== TEXTO FORNECIDO

Selvagens é o título de um livro enganador: sugere agressividade mas oferece delicadeza, parece de fotografias mas é de sentimentos. A obra, do fotógrafo setubalense Pedro Narra, mostra as flores do estuário do Sado e da serra da Arrábida sem pretensões científicas ou pedagógicas e até sem critérios objectivos.

A escolha das espécies foi aleatória porque as prioridades eram somente os gostos pessoais.

“É de paixão que se fala aqui”, explica o autor na introdução em que sublinha com as palavras o que venera com a objectiva, quando escreve que “tanta beleza é coisa divina”. As dezenas de fotografias comprovam. Das capuchinhas (Tropaeolum majus), ou da flor-dos-passarinhos (Ophrys scolopax), ao dente de leão (Taraxacum officinale) e ao lírio-germânico (Iris germanica), passando pela alcachofra brava (Cynara humilis) ou pela vulnerália (Anthyllis vulneralia), são muitas as flores que cativaram o fotógrafo.

====
== DADOS REGISTADOS

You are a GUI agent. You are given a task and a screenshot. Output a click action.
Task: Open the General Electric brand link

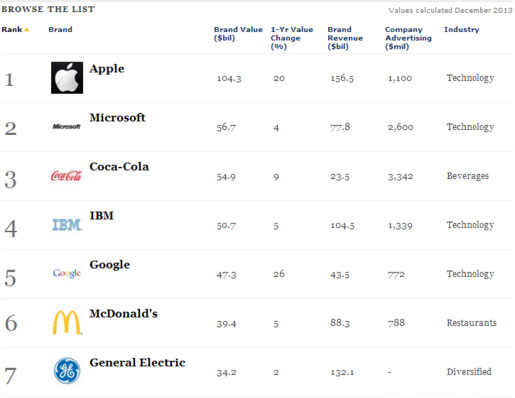(137, 362)
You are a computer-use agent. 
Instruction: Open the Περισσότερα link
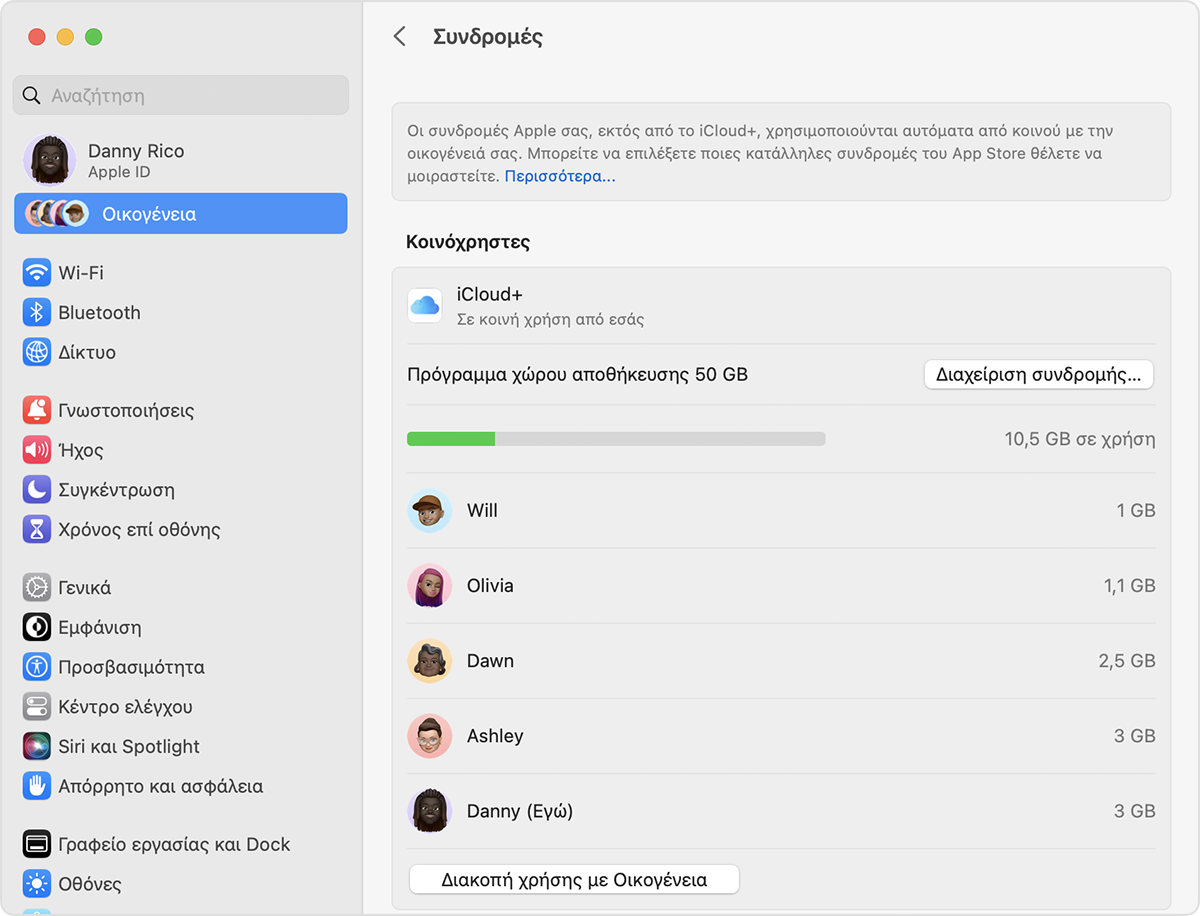tap(559, 176)
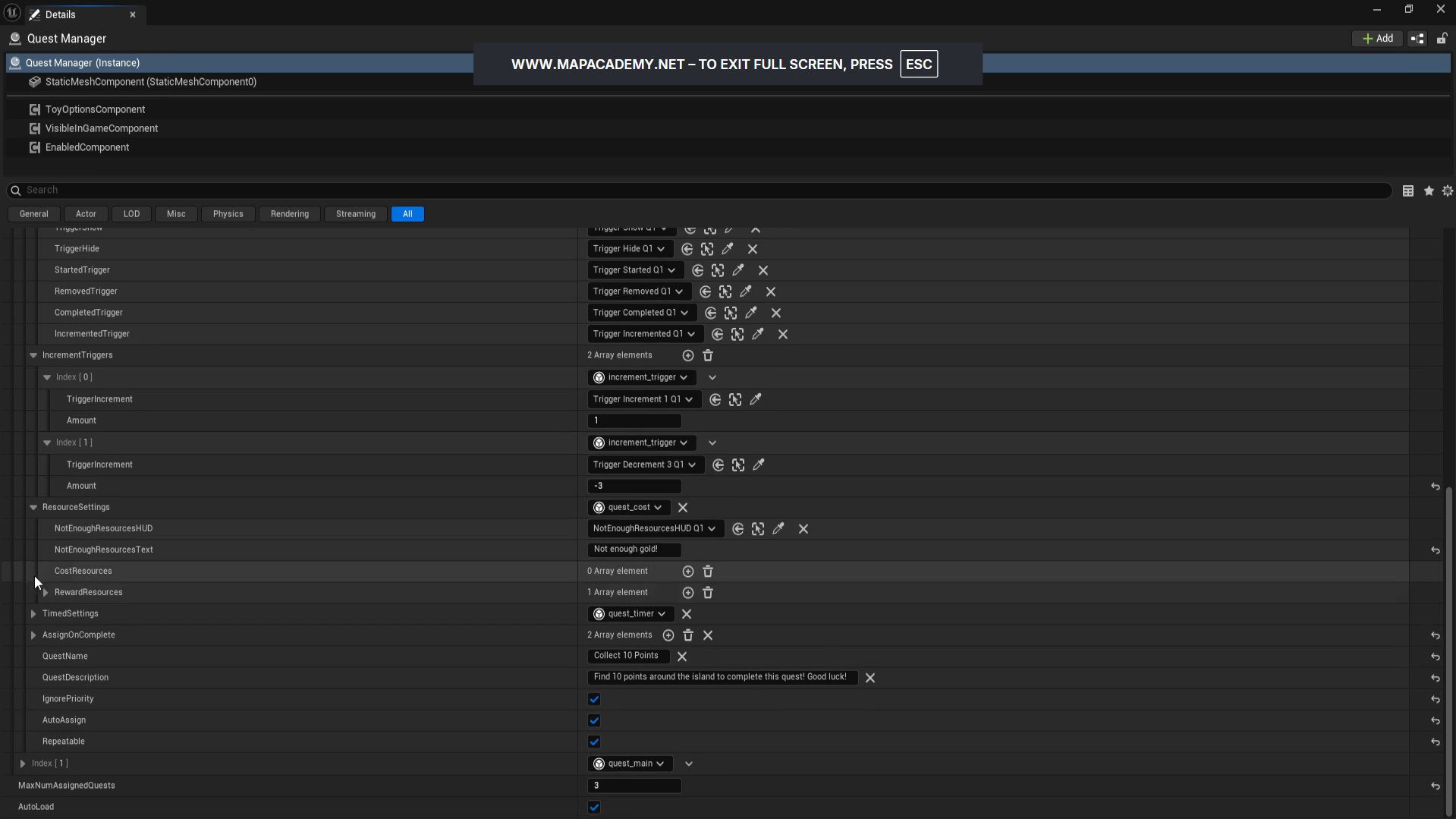Expand the TimedSettings section
Image resolution: width=1456 pixels, height=819 pixels.
(33, 613)
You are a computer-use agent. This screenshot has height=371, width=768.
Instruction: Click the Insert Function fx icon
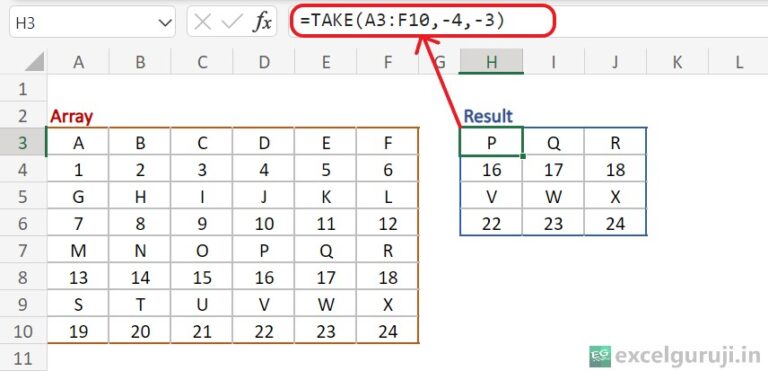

====

Continue o texto sobre o livro Selvagens a partir da última frase apresentada.

RESULTADO ESPERADO:
“E foi por elas, algumas discretas, diria até envergonhadas, outras perfumadas, arrisco dizer ousadas, que resolvi compilar este livro”, refere Pedro Narra.

Ao PÚBLICO, o autor conta que teve a ideia quando a pandemia estava a chegar a Portugal. “Tinha acabado o livro do estuário e queria começar um novo projecto mas faltavam-me ideias. Foi um pouco antes do confinamento, ia saindo em passeios pelo campo, com a minha filha, no tempo das orquídeas, na Arrábida, e surgiu este projecto”, relata.

Partiu então em busca das espécies que lhe “saltavam à vista” pela sua “graciosidade” ou “pelo lado indomável” e estas últimas deram foram mais difíceis de “apanhar”, por encontrarem em locais “onde só os mais afoitos se arriscam”, como troncos de árvores ou rochedos escorregadios.

As plantas escolhidas foram cuidadosamente fotografadas, em estúdio, para evitar que o contexto, “muitas vezes pelo lado positivo, outras pelo negativo” lhes “retirasse protagonismo”.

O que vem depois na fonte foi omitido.